Park on Tutuila Island

The park is on the island of Tutuila – the largest island in American Samoa, home to the capital of Pago Pago (PAHNG-go PAHNG-go. This island exhibits substantial weathering which has left most of the area with no visible craters from previous volcanic activity. The exeption to this is the Leone Peninsula, formed about 70,000 years ago. Across the park many closely spaced streams can be found which deeply erode the volcanic slopes made of basalt. Drowned valleys, coastal flats, and volcanic intrusions such as Rainmaker Mountain, can also be found on the island. Rainmaker Mountain is a volcanic feature known as a trachyte plug. This means that it is a volcanic intrusion made of extrusive igneous rocks having alkali feldspar and minor mafic minerals as the main components and a fine-grained, generally porphyritic texture. At Vaisa Point on the northern coast of the park unit, streams drop into the sea from hanging valleys created when the erosion of the crashing waves cuts down faster than the erosion caused by the streams. In the western area of the park, pillow lavas can be found in Amalau Cove. Pillow lavas are formed by extrusion of basaltic lava from the seafloor that solidifies underwater. Because of the intense action of the waves at the beach in this area, the boulders and chunks of coral have become known as the “singing rocks” because they can be heard moving back and forth with the motion of the water.

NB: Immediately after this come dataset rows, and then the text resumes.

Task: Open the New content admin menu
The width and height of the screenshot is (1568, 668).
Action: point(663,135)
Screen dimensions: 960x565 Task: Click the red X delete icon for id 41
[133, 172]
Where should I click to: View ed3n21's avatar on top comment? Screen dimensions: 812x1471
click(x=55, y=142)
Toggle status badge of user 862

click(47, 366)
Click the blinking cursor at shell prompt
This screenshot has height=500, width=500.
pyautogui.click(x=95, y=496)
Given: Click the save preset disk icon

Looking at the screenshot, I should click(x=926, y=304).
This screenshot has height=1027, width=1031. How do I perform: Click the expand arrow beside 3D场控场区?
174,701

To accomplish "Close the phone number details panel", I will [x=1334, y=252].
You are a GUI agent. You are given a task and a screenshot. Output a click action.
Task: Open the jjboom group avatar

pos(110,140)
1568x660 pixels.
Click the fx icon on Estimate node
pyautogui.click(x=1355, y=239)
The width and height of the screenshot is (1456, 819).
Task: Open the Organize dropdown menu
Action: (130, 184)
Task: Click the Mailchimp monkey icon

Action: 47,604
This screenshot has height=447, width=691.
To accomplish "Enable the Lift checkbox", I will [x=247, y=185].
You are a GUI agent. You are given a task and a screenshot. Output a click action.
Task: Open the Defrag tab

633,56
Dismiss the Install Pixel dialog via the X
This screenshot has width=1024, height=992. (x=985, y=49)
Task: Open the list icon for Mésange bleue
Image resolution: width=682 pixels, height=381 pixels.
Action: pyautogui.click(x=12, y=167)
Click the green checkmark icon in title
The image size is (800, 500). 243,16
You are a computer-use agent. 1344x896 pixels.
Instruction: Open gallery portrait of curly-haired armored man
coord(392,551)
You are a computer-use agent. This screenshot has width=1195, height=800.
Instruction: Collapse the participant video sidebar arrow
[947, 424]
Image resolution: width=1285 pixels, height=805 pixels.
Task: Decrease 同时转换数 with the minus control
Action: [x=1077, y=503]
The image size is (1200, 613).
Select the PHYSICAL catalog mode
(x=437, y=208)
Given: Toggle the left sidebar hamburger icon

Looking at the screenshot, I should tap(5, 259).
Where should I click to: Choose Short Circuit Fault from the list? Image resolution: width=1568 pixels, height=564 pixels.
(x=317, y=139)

In addition to the local geological activity on each of the islands, American Samoa is also active on a much larger scale. To understand this concept, one must first understand the movement of plates across the earth’s surface. American Samoa is located on the Pacific Plate. This plate also contains the islands of Hawaii and many others. An important feature of the island groups on the Pacific Plate is that the ones located over a hotspot are all oriented in a linear fashion. Since the Pacific Plate is moving in a pretty straight path, all island groups over hotspots were formed in a line that matches the direction of plate movement. This shows that the hotspot isn’t moving, but the plate definitely is. The islands on the Pacific Plate grow progressively older as you move from east to west. As it continues its westward trek, the Pacific Plate is making a slow collision with other plates, including the Australian Plate. The collision of these two massive sections of earth causes quite a bit of geologic disruption in the area including earthquakes and volcanoes. Since the two plates cannot occupy the same area on the earth’s surface, something must happen when they collide. Recent surveys suggest what may be happening below. The Tongan Trench is an area along the seafloor between Samoa and Australia where the Pacific Plate is subducted under the Australian Plate. Long cracks along the seafloor between Samoa and the Tongan Trench oriented in an east-west direction seem to be formed by the bending of the seafloor. These cracks in the seafloor make it easier for hot magma from underneath the earth’s crust to erupt as younger lava on top of older islands. Since we already know that the Pacific Plate is gradually being submerged, it is possible to predict that the Samoan Islands will one day be subducted as well. Slowly, the islands are moving closer and closer to the subduction zone, and at some point they too will be sucked under the Australian Plate. Luckily, American Samoa will be around for millions more years for all to enjoy.